The memo outlined extenuating circumstances such as illness, a household emergency, and the need to finish coding in a more isolated environment as scenarios when remote work may be permitted.

Jassy added that Amazon will bring back assigned desks in offices that used to have them, including its two headquarters in Washington state and Arlington, Virginia, which together have about 88,000 employees.

Negative impact

"We have seen that when people are mandated to attend work, they will resist if they can," Gemma Dale, a senior lecturer in Liverpool John Moores University's business school, told Business Insider.

"I would expect that there is a real potential some employees will look for other opportunities," she said.

Dale suspected that even for those who stay, there could be a negative impact on morale, engagement, and employee work-life balance.

"Savvy employers in the same space might well see this as a talent acquisition opportunity," she said. "If I were hiring for the same skills, I would now be asking my recruitment team to start making proactive contact with potentially disgruntled employees who don't want to return to the office."

Amanda Jones, senior lecturer in organizational behavior and human resource management at King's College London, suggests that it could partially be a case of self-selection.

"It might be that Amazon wants people with particular characteristics," she said, adding that it could encourage some staff to find jobs they're better suited to.

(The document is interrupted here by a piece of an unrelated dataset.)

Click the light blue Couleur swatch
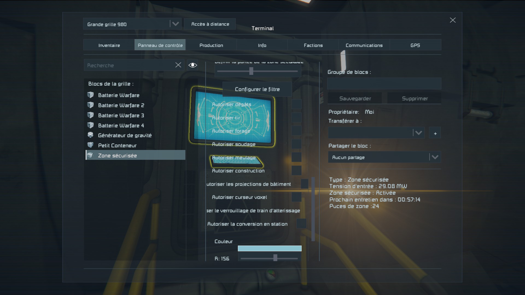This screenshot has width=525, height=295. [270, 248]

Other companies may follow suit

Jones said that although the five-day RTO push may backfire, if it does work, other organizations could equally decide to adopt it.

"Successful organizations tend to lead the way, and then other organizations tend to emulate those organizations," she said, adding this is especially the case when the mandate is made by a market leader, such as Amazon.

Jones, however, does not believe this new requirement will spell the end of remote work.

"I would be willing to bed that a lot of the people that they're saying need to be working side-by-side probably actually spend a lot of time working online anyway," she said.

In the context of globalization, she said, Amazon employees will still be working remotely with each other because they're based in different locations.

Mandates aren't effective

For Nahla Khaddage Bou-Diab, chairman and general manager of Oneness Mgmt and CEO of AM Bank, large companies need to create a culture that invites people back into the workplace. Force is not going to achieve this sense of belonging in the office for staff, she said.

Amazon should be prioritizing sharing purposes and values between staff and the wider business, she said.

"If one of the big organizations does this then they present a tremendous opportunity for the global environment because others else will follow," Khaddage Bou-Diab told Business Insider.

Whereas if they don't, she said it's likely that other companies will follow suit in Amazon's efforts to bring employees back to the office. "It's like putting a Band-Aid on a wound that's not going to heal anytime soon."

Amazon pointed to Jassy's memo to staff in response to a request for comment from BI.